Details
HAWTHORNE, Nathaniel (1804-1864). Two autograph fragments from his journals, [Florence,] 5 August 1858, and [Rome, 31 December] 1858. [With:] his signature ("Nathl Hawthorne") clipped from a letter, [n.p., n.d.]

Two pages, 58 x 90mm & 43 x 89mm, clipped signature 16 x 91mm (mild toning to signature). With a pair of late 19th-century manuscript identifications affixed to a sheet, one of which reads, "Handwriting of Nathaniel Hawthorne presented by his wife".

Two fragments from Nathaniel Hawthorne's Italian journals, with a reference to his work on his latest "Romance," The Marble Faun. Excised from the journals by Sophia Hawthorne in the years after her husband's death, the first fragment dates form his summer spent in Florence, dated in print, 8 August 1858: "Staid at home all day.
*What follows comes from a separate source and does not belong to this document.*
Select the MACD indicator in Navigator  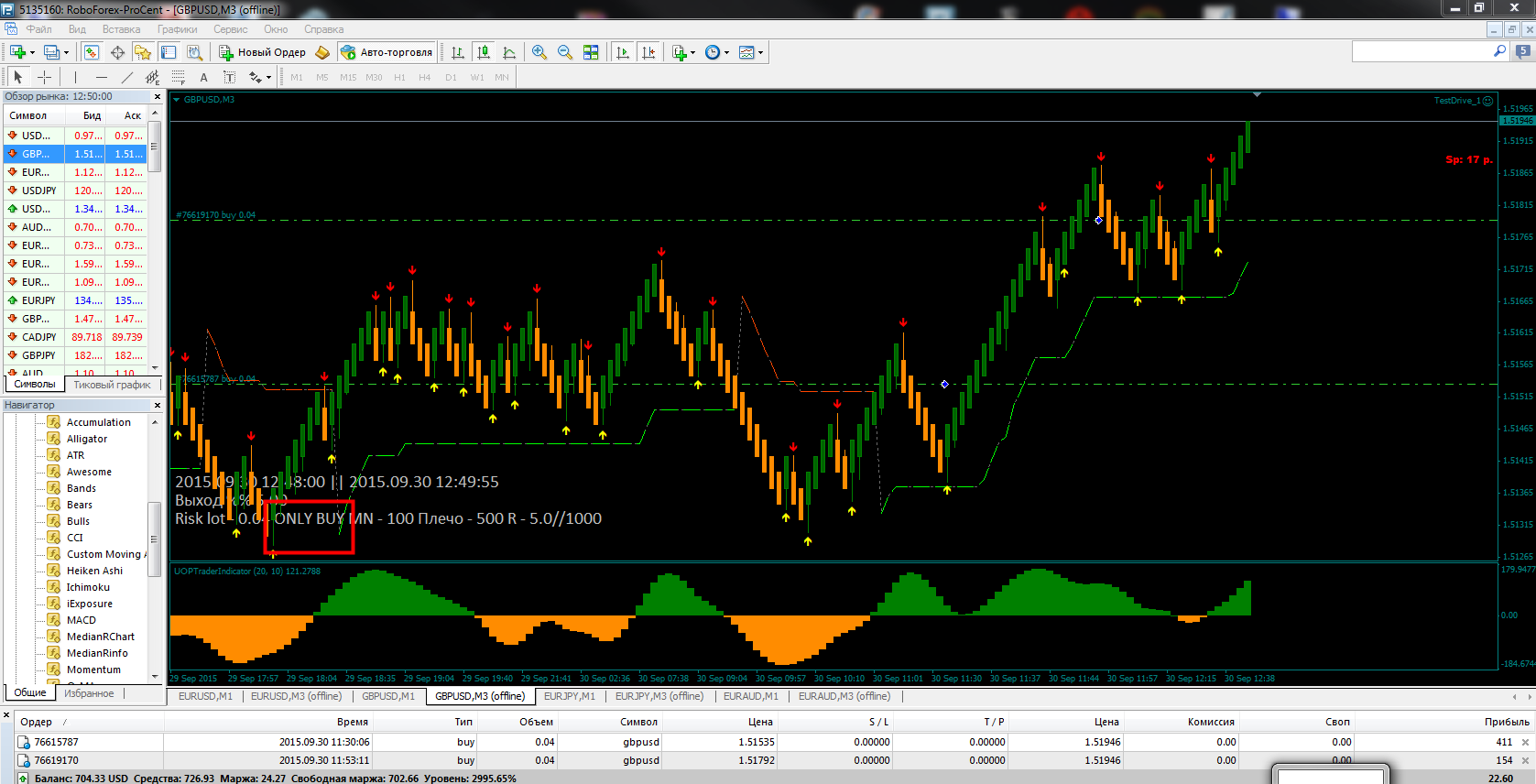(82, 620)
Afternoon have devoted tour, to the [illeg. presumably a place of interest in Florence] with Miss Blagden & Miss Bracken." Entry not published in CE, but recorded as "entry excised" Jane Isabella ("Isa") Blagden, described as "a hostess admired by many by many literary people," rented the Villa Bricchieri on the outskirts of Florence (French and Italian Notebooks, CE, 159). Little was known about her background, but contemporaries "were apparently charmed by her personality, for she had 'no great assets in beauty, fortune, or literary ability'", though she did occasionally publish sketches for Cornhill and Athenaeum as well as a novel, Poems, with a Memoir by Aldred Austin (London, 1873) (Ibid. 159, 272). It was Blagden who had suggested that the Hawthornes rent the Villa Montauto in late June 1858 and she remained a social companion throughout that summer. The Hawthornes also came to know Isa's friend Mary Egerton Smith Bracken who was also acquainted with the Brownings (Ibid. 273-4). The second clip was excised from the conclusion of Hathorne's entry for 31 December 1858, writing: "So ends 1858. Since Nov. 25th, I have scribbled more or less of Romance every day; & with interruptions, from Oct. 26th." It was in Rome that Hawthorne drew his inspiration for The Marble Faun, which he completed and published in London the following year. It was his fourth and final romance after The Scarlet Letter, The House of the Seven Gables and The Blithedale Romance.